Gehen wir wieder zurück zur Sprache, die gleichzeitig Gegenstand und Medium dieser Forschungsarbeit ist. Welche Forschungsstrategie ist es ratsam einzuschlagen? Nachdem nun der Forschungsgang mit den darin auftauchenden Problemen skizziert wurde, so können wir nun einige Regel angeben, die es uns ermöglichen, die gröbsten Fallstricke in der schwierigen Annäherung an die Beziehung zwischen Sprache und Gesellschaft, zu vermeiden. Die Forschungsstrategie zielt auf die Erforschung eines konkreten urbanen Raumes mit den ihn konstituierenden konkreten Sprecherinnen und Sprechern und die Entwicklung einer "grounded theory", also einer in der Lebenswelt der jugendlichen Sprecherinnen und Sprecher sich gründenden Theorieentwicklung. Gerhard Kleining empfiehl in seinen vier qualitativ-heuristischen Grundregeln die folgende Vorgehensweise. Er geht aus von der Problematik des hermeneutischen Zirkels. Dieser bezeichnet die Beziehung zwischen einem Subjekt und einem Objekt, die sich gegenseitig bedingen und dennoch eine Einheit darstellt. Die erste Regel betrifft nun das Subjekt dieses Verhältnisses11.
Regel 1: Offenheit der Forschungsperson: "In Forschungs- und Analysekrisen soll die Forschungsperson prüfen, ob die eigene Meinung über den Gegenstand nicht besser zu ändern wäre."12
Diese Regel fordert die Offenheit des Forschers gegenüber seinem zu erforschenden Gegenstand. Was heisst das? Da der gesamte Forschungsprozess durch den Forscher hindurchläuft, besteht stehts die Gefahr, sich den Gegenstand der erforscht werden soll, so anzupassen, dass er der eigenen Vorstellung entspricht. Dies entspricht dem Weg der Hypothesenprüfung, wie er in der quantitativen Forschungstradition eingeschlagen wird. Der Gefahr, dass dies lediglich der Bestättigung von Vorurteilen oder falschen Vorannahmen dient, soll durch diese Regel entgangen werden. Dennoch beruht diese Regel nicht auf der Annahme eines neutralen, vorurteilsfreien und unbedingten Blicks auf das Feld. Als aufgeklärte Menschen wissen wir, dass dies unmöglich ist. Es gibt keinen Standpunkt, der interesselos das Dasein schaut. Die Vorannahmen sind Bestandteil unserer Wahrnehmung und leiten uns durch die Welt. Problematisch werden die Vorannahmen zum Zeitpunkt ihrer Verfestigung, wenn sie sozusagen verdinglicht sind und als verfestigte Kategorie sich nicht mehr eignen die Welt zu erfassen. Dies drückt sich dann auch in einer verdinglichten Sprache aus. Verschleiert dann diese verfestigte Sprache die Welt und wäre so als Ideologie zu bestimmen? Sprache wäre so Überbauphänomen. Paul Ricoeur, der in der Tradition der französischen Sprachwissenschaften steht, gibt zu bedenken, dass die Ideologie zur bürgerlichen Gesellschaft gehört. Es aber schwierig wird denselben Sachverhalt auf vorbürgerliche Gesellschaften anzuwenden.
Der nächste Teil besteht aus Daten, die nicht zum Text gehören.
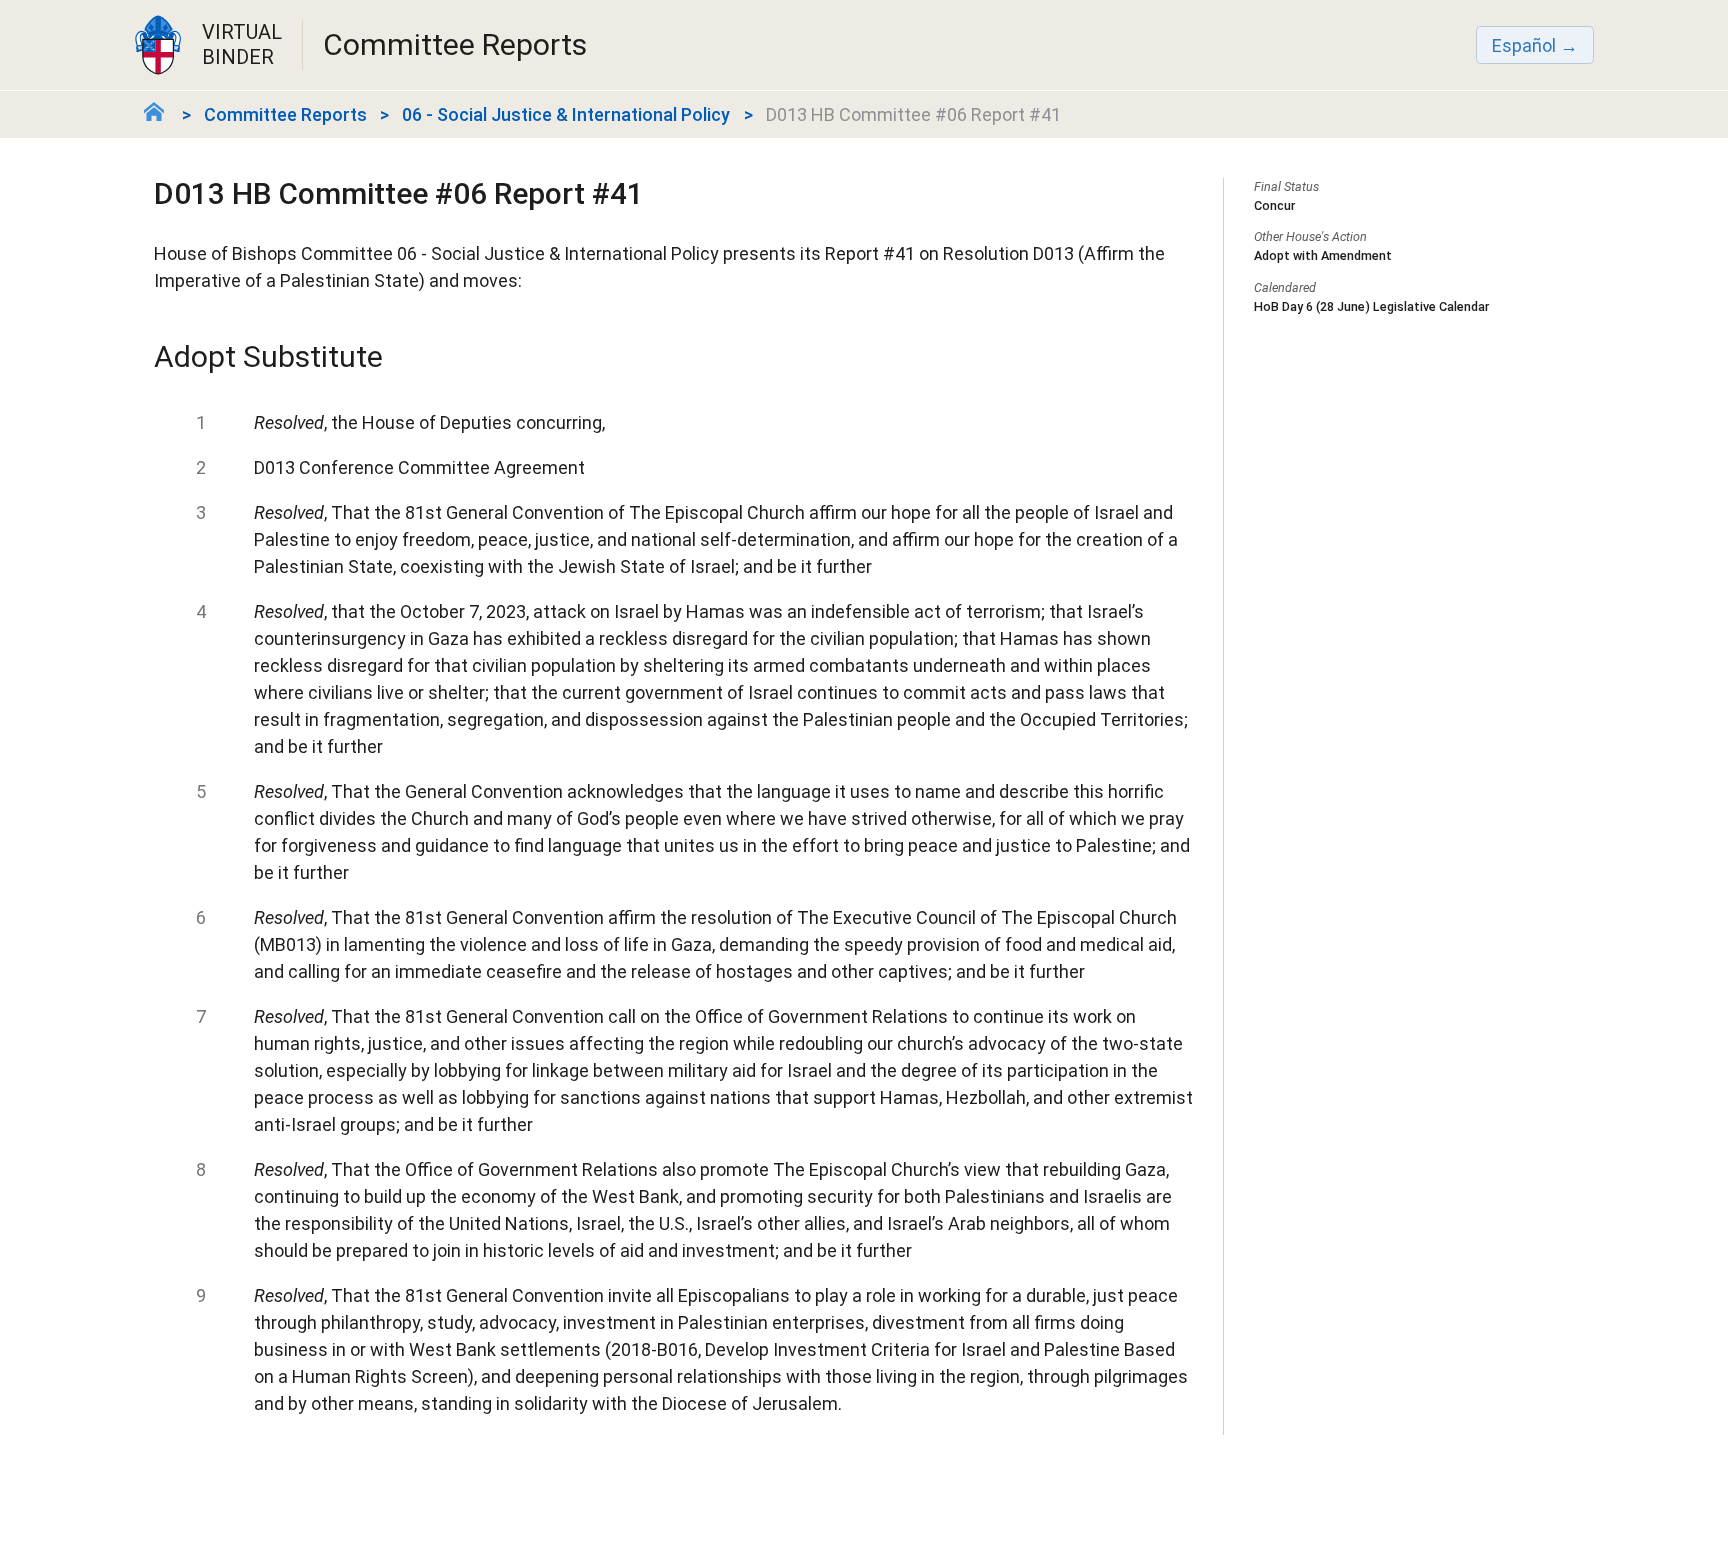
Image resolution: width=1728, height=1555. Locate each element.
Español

Es gibt übrigens auch keine vorbürgerliche Ideologie, und die bürgerliche Ideologie ist ausdrücklich an die Verschleierung der Herrschaft unter dem legalen Deckmantel des freien Arbeitsvertrages gebunden.13
Wir wissen inzwischen, dass der politische Text in der französischen Diskussion im Zentrum steht und daher die Frage der Ideologie, also die verschleiernde Möglichkeit eines politischen Textes, naheliegt. Lassen wir die Frage nach der Beziehung von Ideologie und Sprache noch offen. Seien wir uns zunächst nur der Schwierigkeit bewusst, die in diesem Gegensatz von Verschleierung und Ausdruck liegt. Wie ist es nun möglich Wissenschaftlichkeit in Anspruch zu nehmen für diese Untersuchung und dennoch wahrzunehmen, dass die Beziehung zwischen Ideologieproduktion und Wissensproduktion nur in einem gewissen Sinne als getrennt betrachtet werden kann.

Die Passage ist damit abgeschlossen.